Beitragvon Lena » 25. Mär 2014, 15:38

Vitamin D-Mangel und zu niedrige Vitamin D-Blutspiegelwerte bei Krebsdiagnosen

http://www.vit-d.info/3-fragen-an-dr-med-raimund-von-helden/

"Dr. med. Raimund von Helden

Vitamin D-Mangel ist ein Massenphänomen in unserer Gesellschaft. Worin liegt Ihrer Meinung nach der Grund, dass die Bedeutung des Sonnenvitamins so unterschätzt wird?
“Den wenigsten ist klar, dass hier aus einem Vitamin, einem „Baustoff“ ein Hormon wird. Aus einem Soldat wird ein General, wer kann das so schnell begreifen?”

In Ihrem Buch „Gesund in sieben Tagen“ setzen Sie sich für eine Vitamin D-Supplementierung ein, bestehend aus einer Anfangstherapie, bei der der Vitamin D-Speicher schnellstmöglich auf einen gesunden Wert gebracht wird und einer Dauertherapie, um den Vitamin D-Level dauerhaft zu stabilisieren. Können Sie dies näher erläutern?

Ein Mangelzustand bei Hormonen kann und darf innerhalb einer Woche ausgeglichen werden. Dazu benötigt man die Kenntnisse der Anfangstherapie. Hat man diese Korrektur vollzogen, reicht anschließend eine geringere Dosis aus. Das gleicht einer Flugreise, bei der man zunächst auf eine Flughöhe oberhalb der Wolken kommen muss, der weitere Weg in der Höhe benötigt dann weniger Energie. Biologisch gesehen bringt diese Therapie den Vitamin-D-Spiegel die Patienten von einem Grönland- auf ein Teneriffa-Niveau.

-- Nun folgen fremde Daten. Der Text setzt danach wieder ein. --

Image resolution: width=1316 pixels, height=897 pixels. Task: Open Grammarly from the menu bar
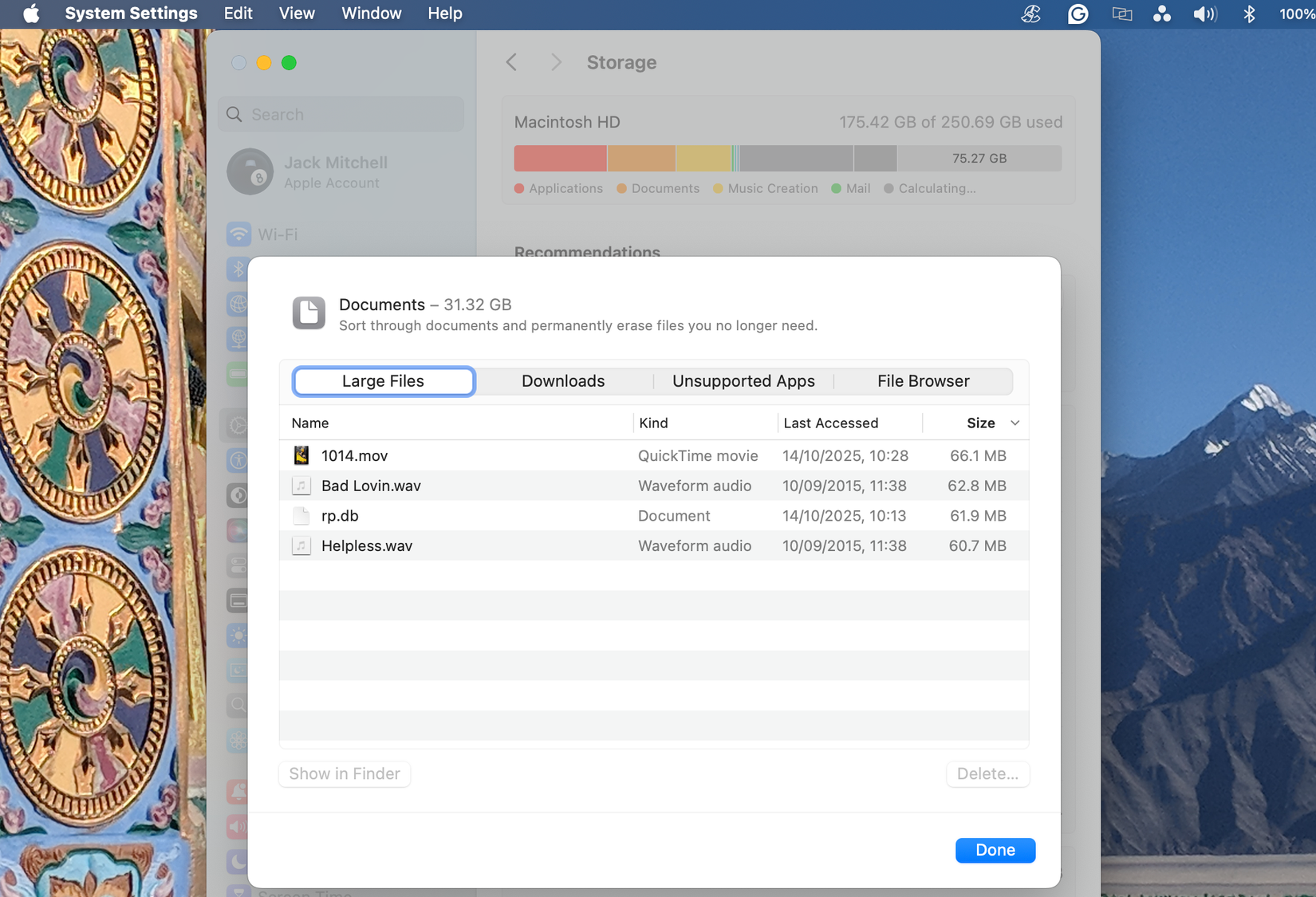1077,14
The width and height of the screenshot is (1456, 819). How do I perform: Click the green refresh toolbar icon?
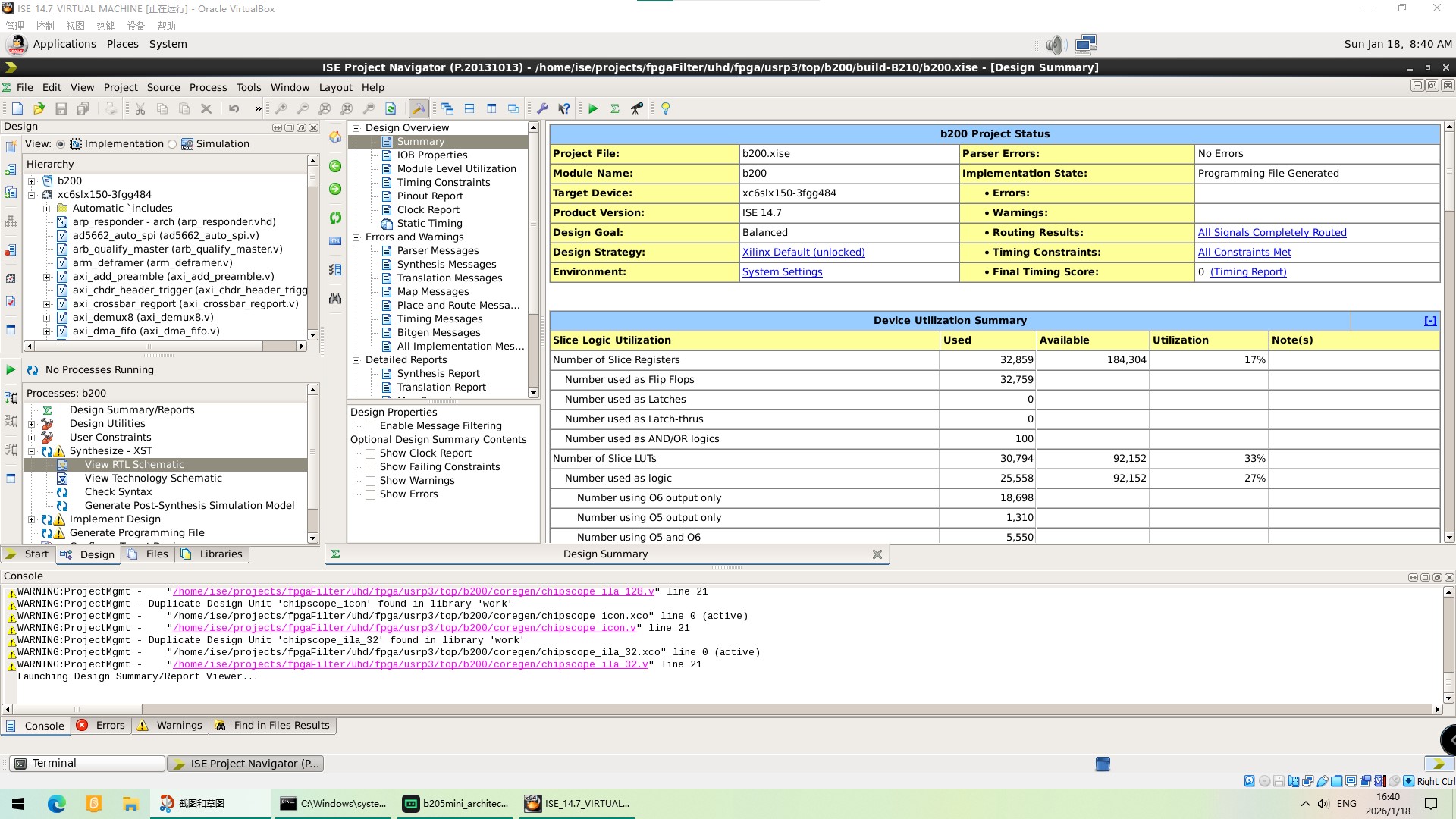click(x=391, y=108)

Also ist eine Vitamin D-Versorgung durch die Nahrung und Vitamin D-Präparate neben der regelmäßigen Besonnung unerlässlich?
Die jahrelange praktische Beobachtung der Vitamin-D-Spiegel in der Praxis ergibt ein eindeutiges Bild: Wer in Deutschland lebt, kommt im Winter an Vitamin D nicht vorbei. Sobald das alle begreifen wird es weniger Unfruchtbarkeit, Missbildungen, Autoimmunkrankheiten und Krebs geben.

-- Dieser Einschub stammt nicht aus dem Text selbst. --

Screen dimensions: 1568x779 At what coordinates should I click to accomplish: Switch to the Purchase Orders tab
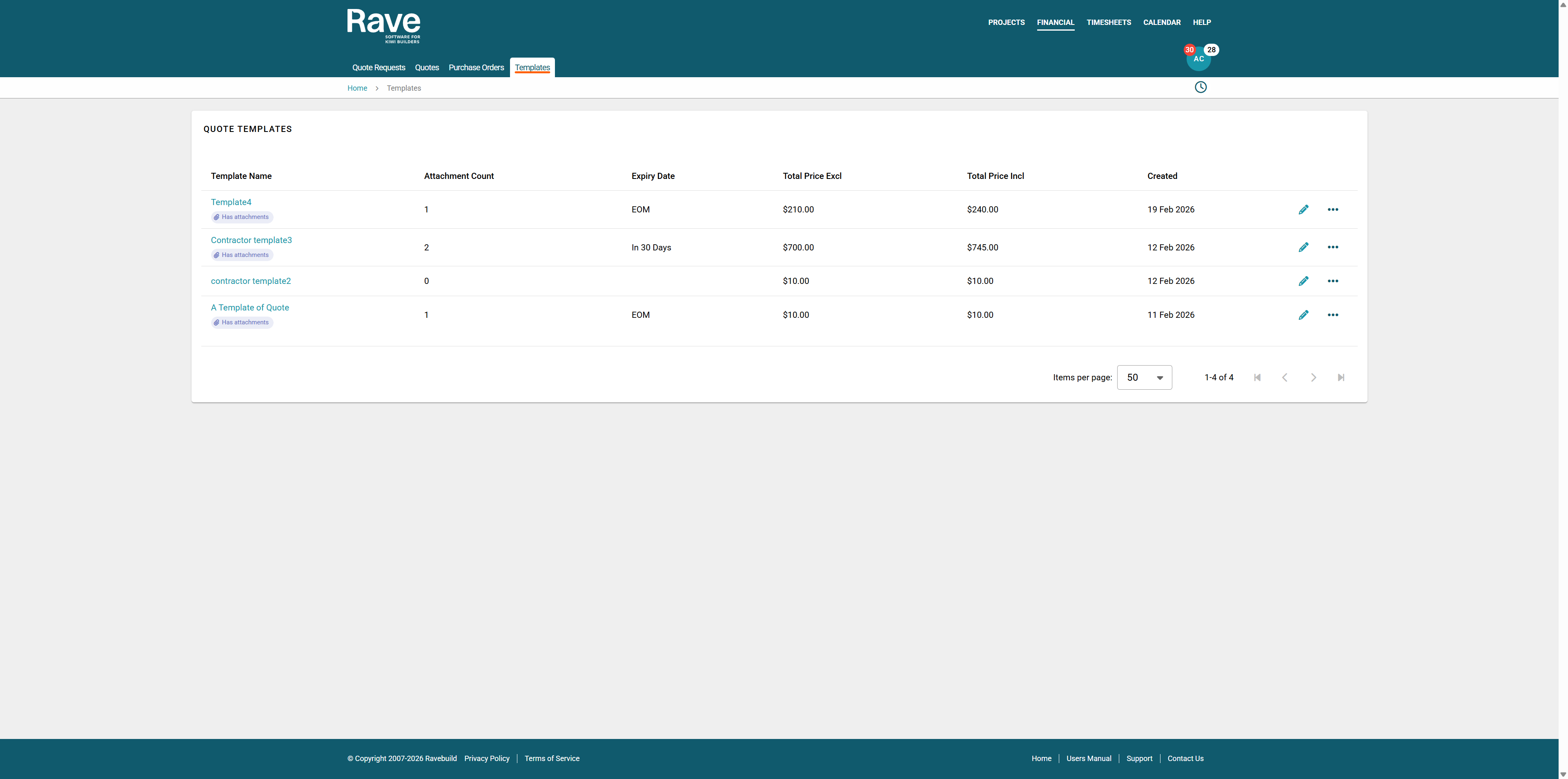pyautogui.click(x=476, y=68)
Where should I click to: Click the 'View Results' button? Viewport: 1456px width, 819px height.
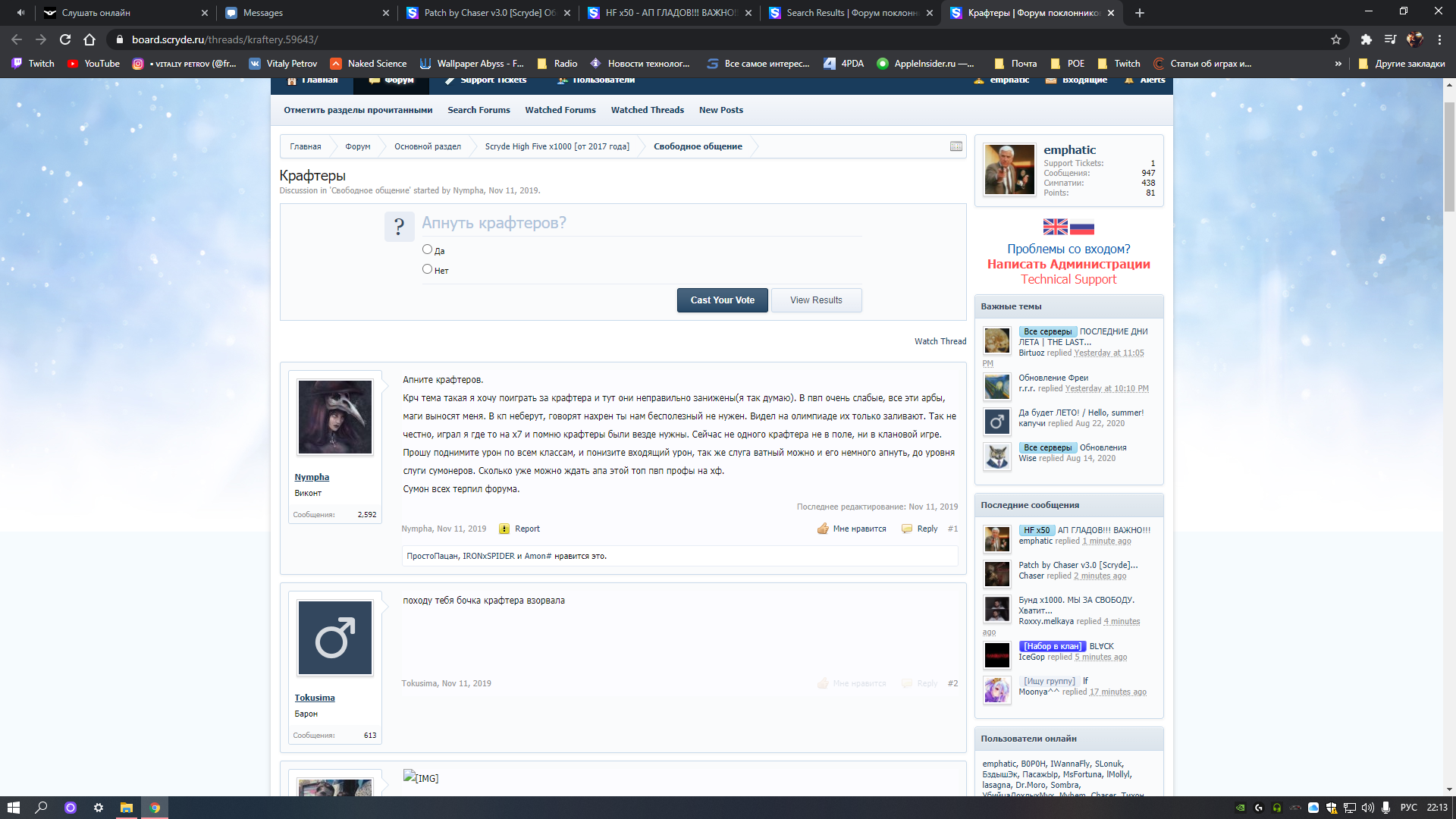pos(816,300)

http://josef-stocker.de/Vitamin_D.pdf
"Vitamin D3: Es ist wissenschaftlich erwiesen:
Wir sind alle Vitamin-D-unterversorgt. Wir sind auch tagsüber Höhlenbewohner und nehmen freiwilllig eine massive Vitamin-D-Unterversorgung in Kauf.
Lichteinfall durch die Augen steuert auch die Zirbeldrüse und den ganzen Hormonhaushalt...
Sonnen nutzt der Gesundheit, ist aber in unseren Breiten zu wenig.

Vitamin D wirkt im Körper als Hormon und hilft bei:
Knochengesundheit, Kalziumhaushalt, Muskelschwäche, Muskelkrämpfe, Muskelzittern, Depression, Diabetes, Bluthochdruck, schwache Immunabwehr, Multiple Sklerose ...

Vitamin D heilt Schwermut; hilft gegen Depressionen (Worm: 76); ist für Nerven und Hirn wichtig.

Vitamin D ist unerlässliche für die Bildung einiger Enzyme!

Vitamin D hilft zur Entgiftung des Organismus.

Vitamin D hilft bei Schuppenflechte und Hautkrankheiten

Vitamin D ist hilfreich bei Krebs, besonders gegen Brustkrebs und Darmkrebs (Worm; Jörg Spitz)

Was soll bestimmt werden?
25(OH) D3 = 25.Hydroxy-Vitamin D3 / Soll: 40-80 ng/ml (= 100-200 nMol/L)


:GS33 Spitz, Jörg: "Krebszellen mögen keine Sonne. Vitamin D - das Schutzschild gegen Krebs, Diabetes und Herzerkrankungen" ISBN: 978-393-839-6643."